The pope hoped to visit the Soviet Union, but in response to Mr. Gorbachev’s invitation, he outlined several tasks the Soviets needed to carry out before he visited. They included guarantees of religious freedom, human rights and the reestablishment of the Ukrainian Catholic church, which Stalin had decimated in the 1930s. Unsure of the sincerity of the Soviet glasnost and perestroika campaigns, State Department leaders instructed me to ask the cardinal if Mr. Gorbachev could be trusted. While his response was not specific, I reported that he said yes on behalf of the Holy Father.

The church approaches human events in a supernatural context that transcends politics and traditional diplomacy and, to the American observer, this can be frustratingly mysterious. Reconciliation in the human family was always a priority in the Holy Father’s actions. Despite our attempts to justify the U.S. action against Iraq in 1991 as in accordance with “just war” tradition, his firm opposition remained clear.
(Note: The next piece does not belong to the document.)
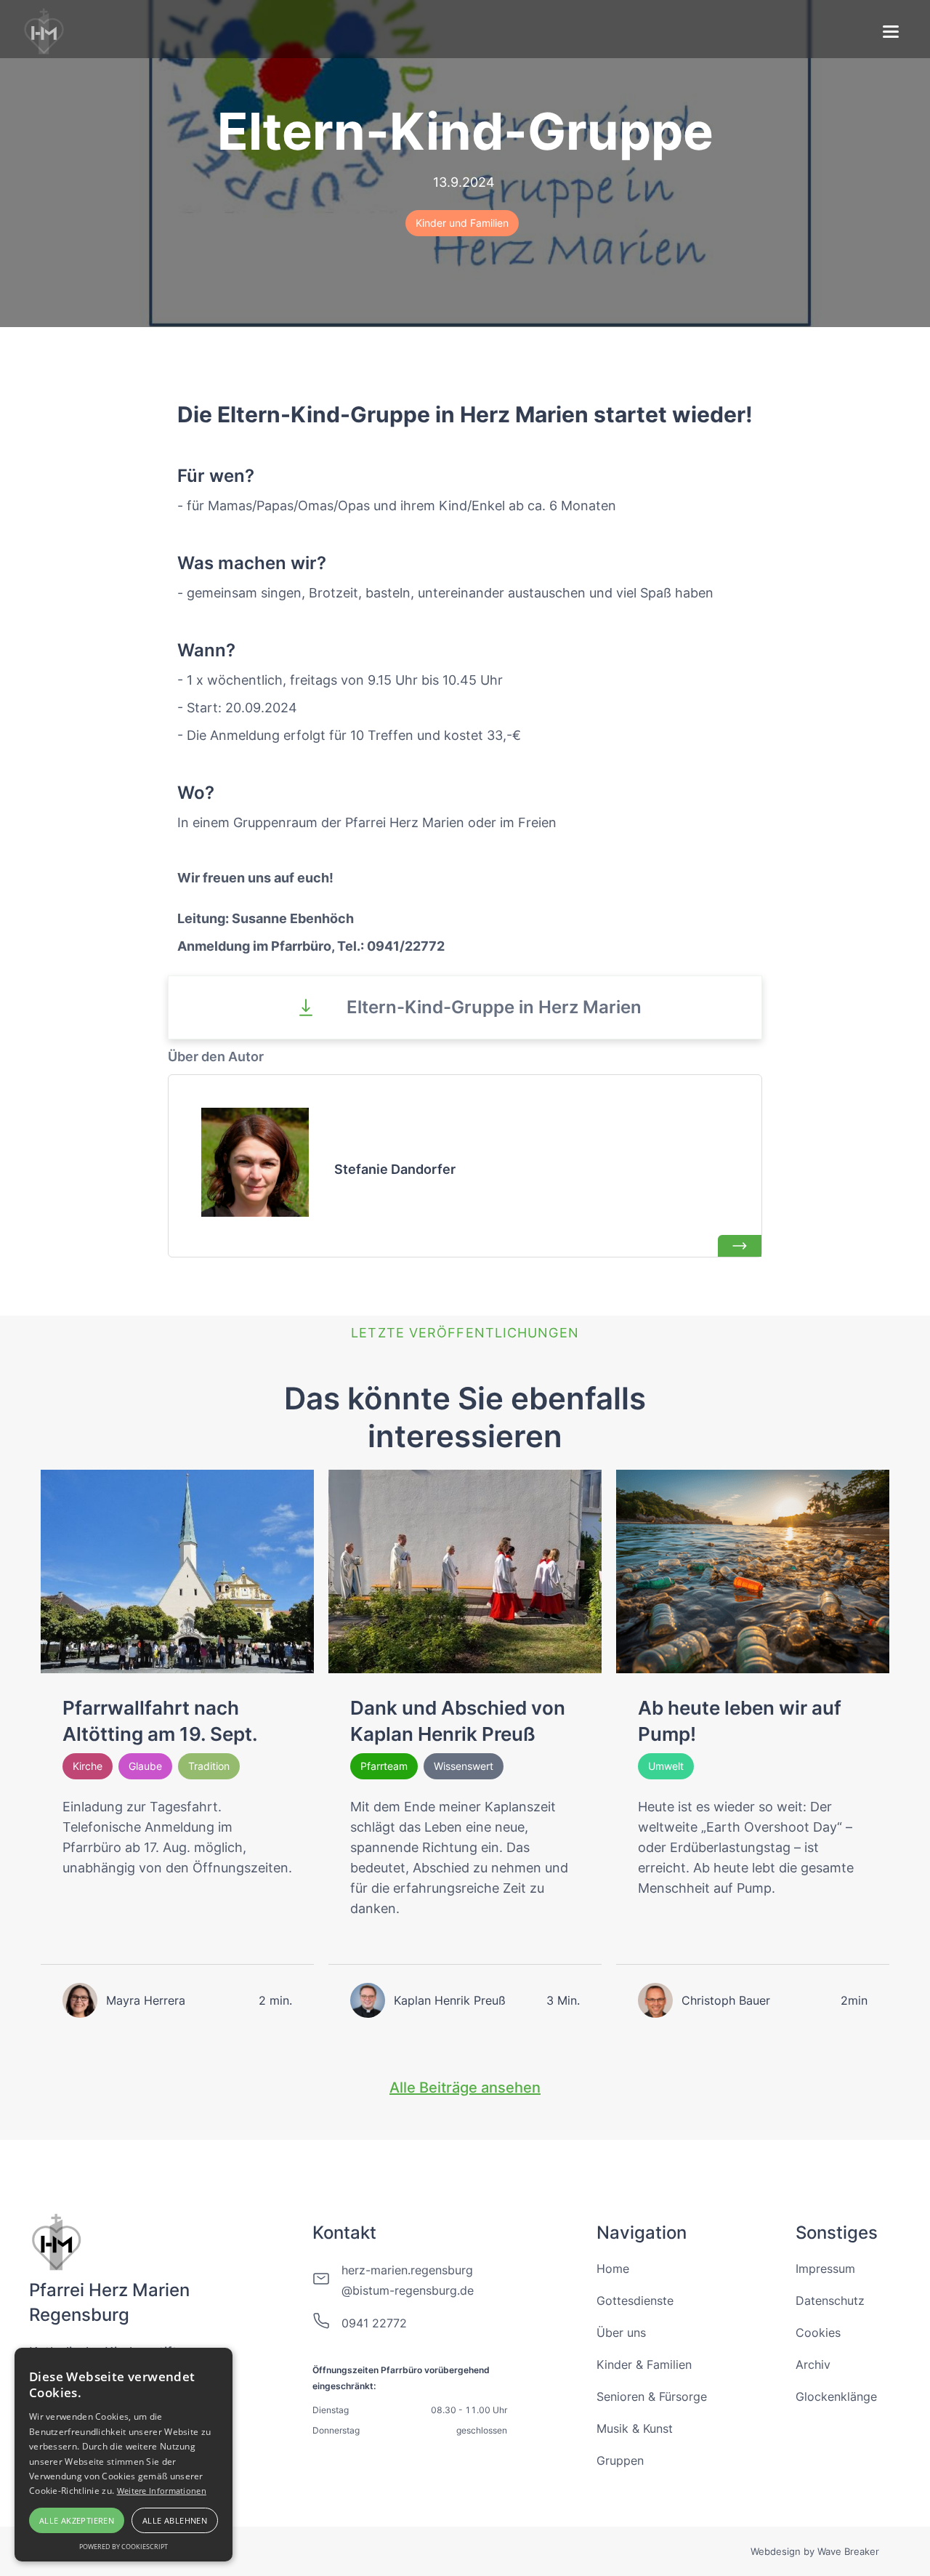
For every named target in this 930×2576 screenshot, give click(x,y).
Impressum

He cautioned me that all means but war should be used to free Kuwait. War, he said, was the “road of no return.” At the same time he condemned the actions of Saddam Hussein. In this way the pope confounded many who did not understand his unique approach to world affairs.

Long after the world put the Cold War behind it and seemingly lost interest in digging up the skeletons of the past, the pope, in his gentle way, raised the issue of who was behind the plot to assassinate him. Just before John Paul’s death and 24 years after the attempted assassination, the English translation of his new book, Memory and Identity, became available. In the epilogue, he wrote, “[Mehmet] Ali Agca was a professional assassin. This means that the attack was not of his own initiative. It was someone else’s order; someone else had commissioned him to carry it out.” But who? He left that question to the judges and journalists who investigated the attempt over the years. A significant portion of these including Italian magistrates, American journalists and many others came to the conclusion that Mr. Agca was handled by the Darzavna Sigurnost, the Bulgarian secret service, at the behest of the Soviet KGB whose leaders feared a Polish pope would lead to mass resistance in the Soviet empire.

Pope John Paul II has passed on. Many things have changed in the countries long suspected of collaboration in the plot. History should document all the facts about who initiated and worked on the plot to kill Pope John Paul II, whom many consider one of the most influential figures of the 20th century. The United States should work with other governments and issue a no-holds-barred public report on the conspiracy that would have taken the Holy Father away from us in 1981, possibly preventing the remarkably gentle collapse of the Soviet empire and the bursts of freedom and faith that followed.

Thomas Melady served from 1989 to 1993 as George H.W. Bush’s ambassador to the Holy See. Ambassador Melady’s memoir published in 2003, Faith, Family and Friends, includes a chapter devoted to his experiences at the Vatican.